SUMMARY of responses to:
OS 4.0.3 diskless client, NFS errors, hangs with large programs
Problem:
Between zero and five instances of the message occur during boot:
NFS write error 13 on host utig fh 304 1 80000 46e84 1edd0000
80000 46e84 1edd0000
and the client will hang when a large program is run.
Sunview clears the background, but makes no windows.
Small programs run just fine, including NFS, YP, net stuff.
No network or nfsstat recorded errors.
This system has worked fine until a power failure Sunday last.
It has not been reconfigured since March0. I did boot another
kernel (the Xkernel) about 3 weeks ago, using the same ip number
but a different name, but it has been rebooted several times since
then without any problem.
Other diskless nodes w/ same server and config's still work fine.

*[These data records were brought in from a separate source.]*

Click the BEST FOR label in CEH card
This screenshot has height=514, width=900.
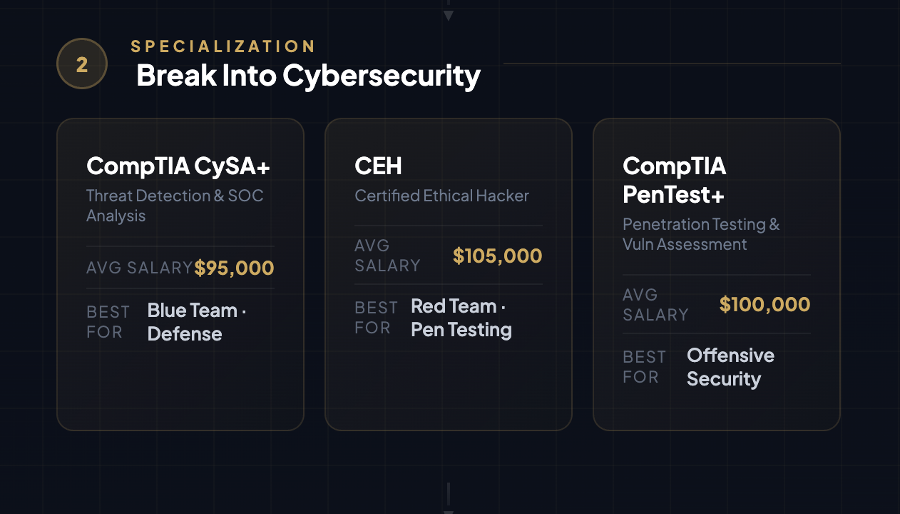[376, 318]
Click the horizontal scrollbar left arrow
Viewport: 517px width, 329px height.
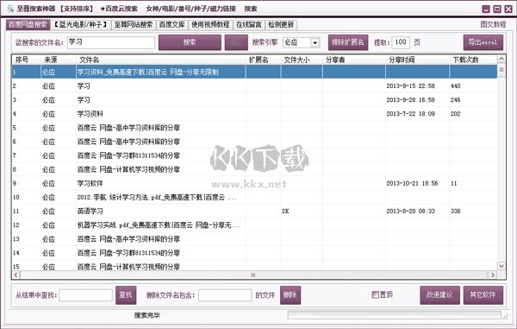tap(16, 275)
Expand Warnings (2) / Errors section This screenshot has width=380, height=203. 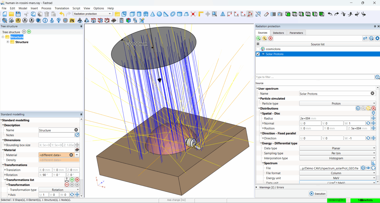[257, 187]
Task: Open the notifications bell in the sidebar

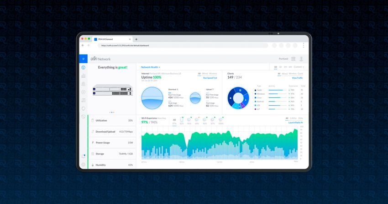Action: [x=83, y=156]

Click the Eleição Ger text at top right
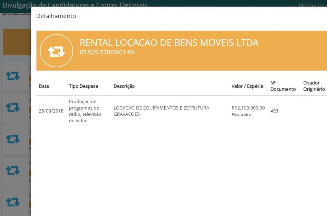(x=313, y=4)
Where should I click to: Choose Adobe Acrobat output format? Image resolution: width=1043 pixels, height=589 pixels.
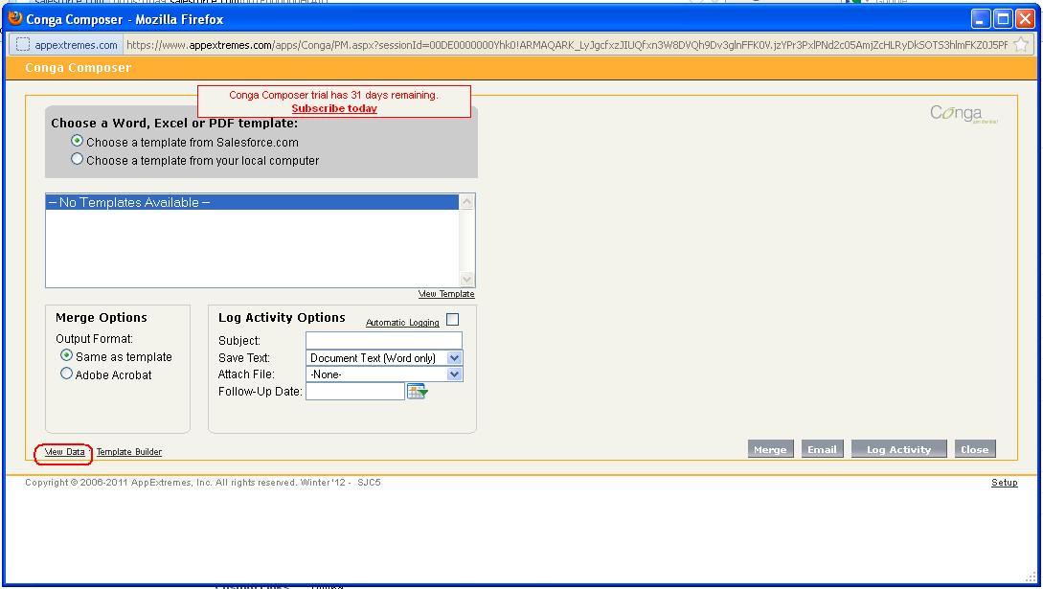(x=66, y=374)
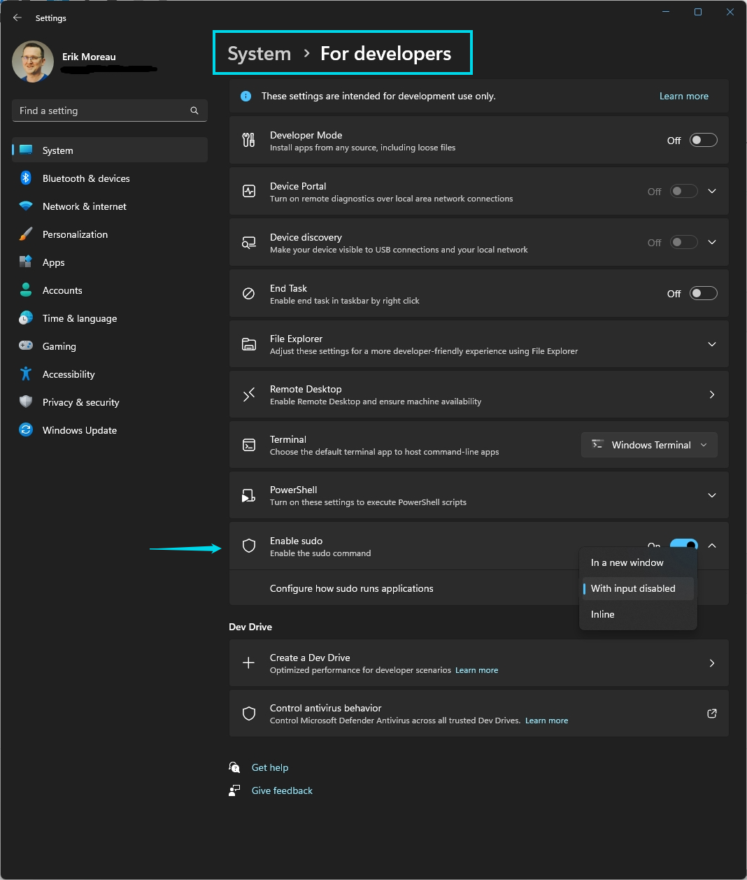Click the Give feedback link
This screenshot has width=747, height=880.
coord(282,790)
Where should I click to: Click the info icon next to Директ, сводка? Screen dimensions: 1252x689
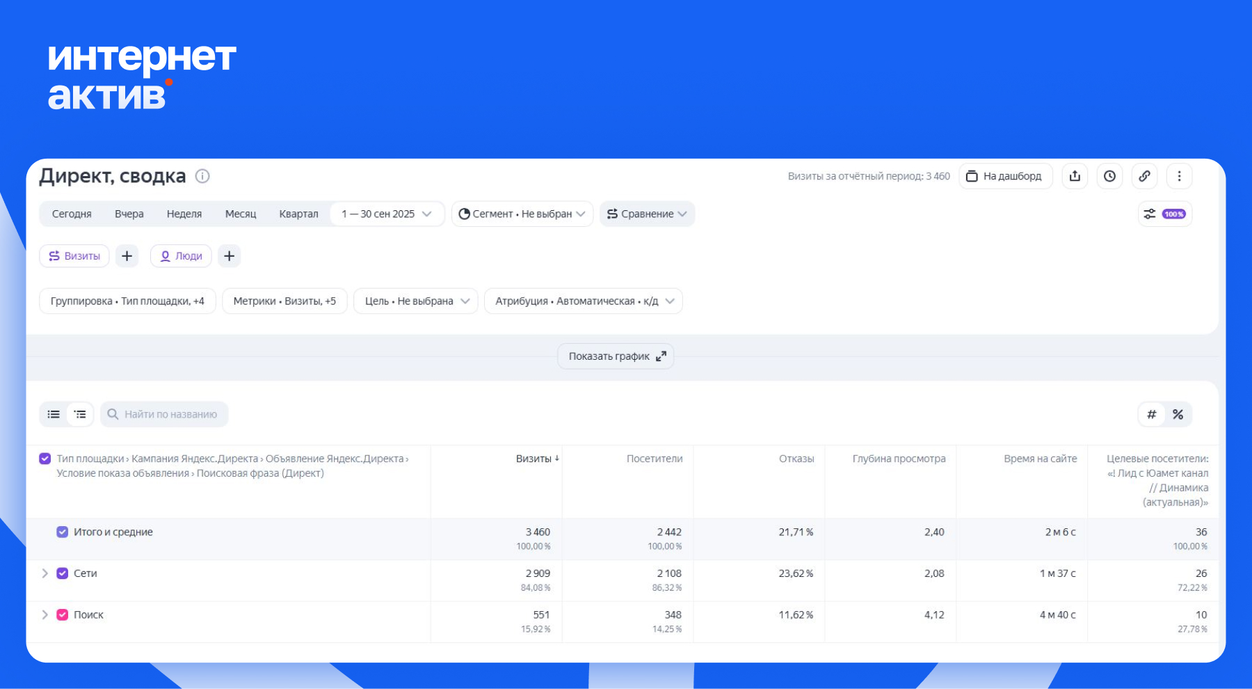click(202, 176)
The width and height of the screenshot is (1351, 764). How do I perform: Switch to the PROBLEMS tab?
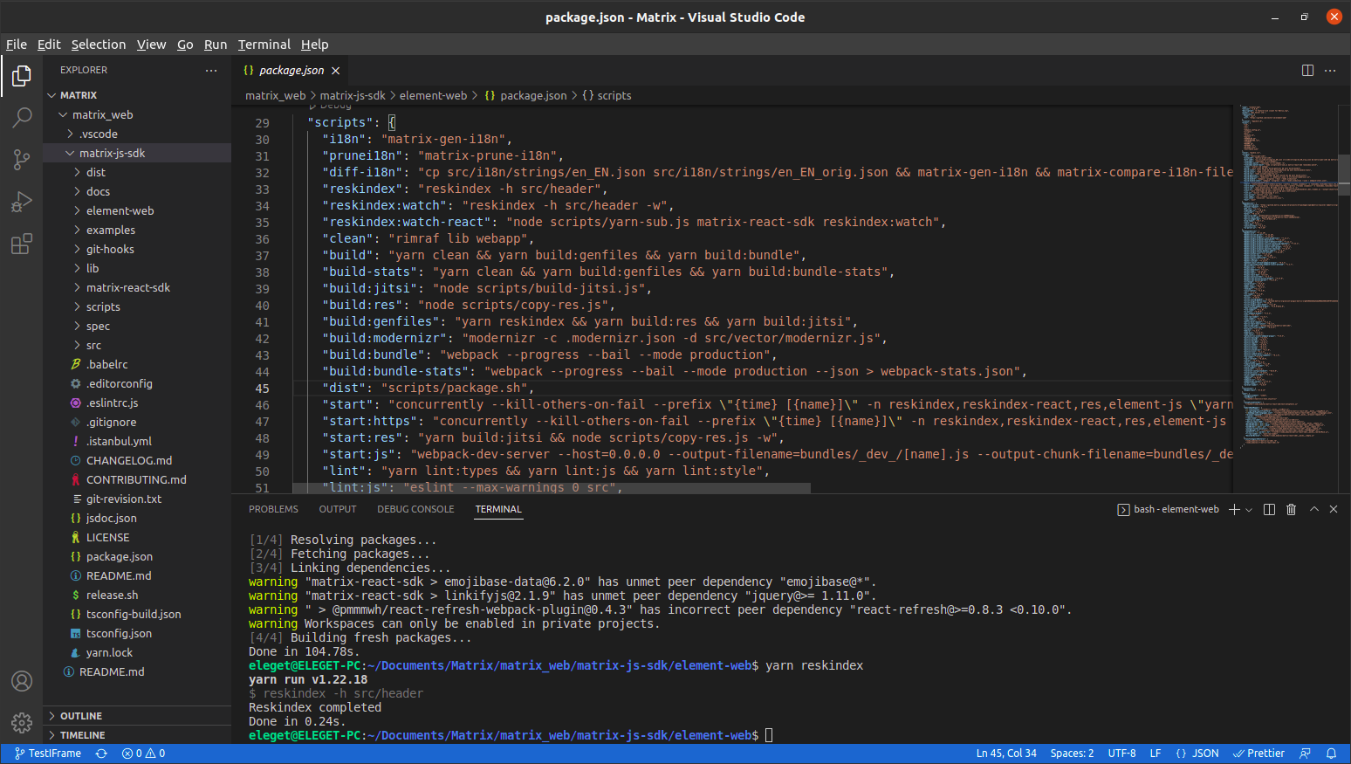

The server was rebooted, which changed nothing.
Further information:
The "mon" utility was run on the client and either sunview
or vi 1/2megfile was run. The "hang" is caused by a very high rate (>4000
pages/second) of paging, even though there is some free memory.
This paging rate continues *even though vi is idle and waiting for an
interactive command*. System cpu is higher than 50% during all this.
Vi will eventually exit, but sunview will never succeed.
Mouse response is very sluggish (you bet!).
Etherfind -r -host client on another (fast) system shows no apparent
problems during the booting.
If savecore is attempted during rc.local, it fails with Sysmap error.
If L1-A, then g0, is done, panic can't write the dump to the swap space,
error 13 also.
All these things point to a write-locked swap space for the client.
Permissions look ok on the server and on the client. exportfs looks fine.
Comments and possible solutions suggested:
0) use man 2 intro to find out the English for error 13. [yup]
1) make sure root and rw access permitted client in server file /etc/exportfs.
Exportfs -av to make sure. Especially if this client's swap
is not where most of your clients have swap, check this.
[It looked fine, just like the other 4 clients who continued to work fine.]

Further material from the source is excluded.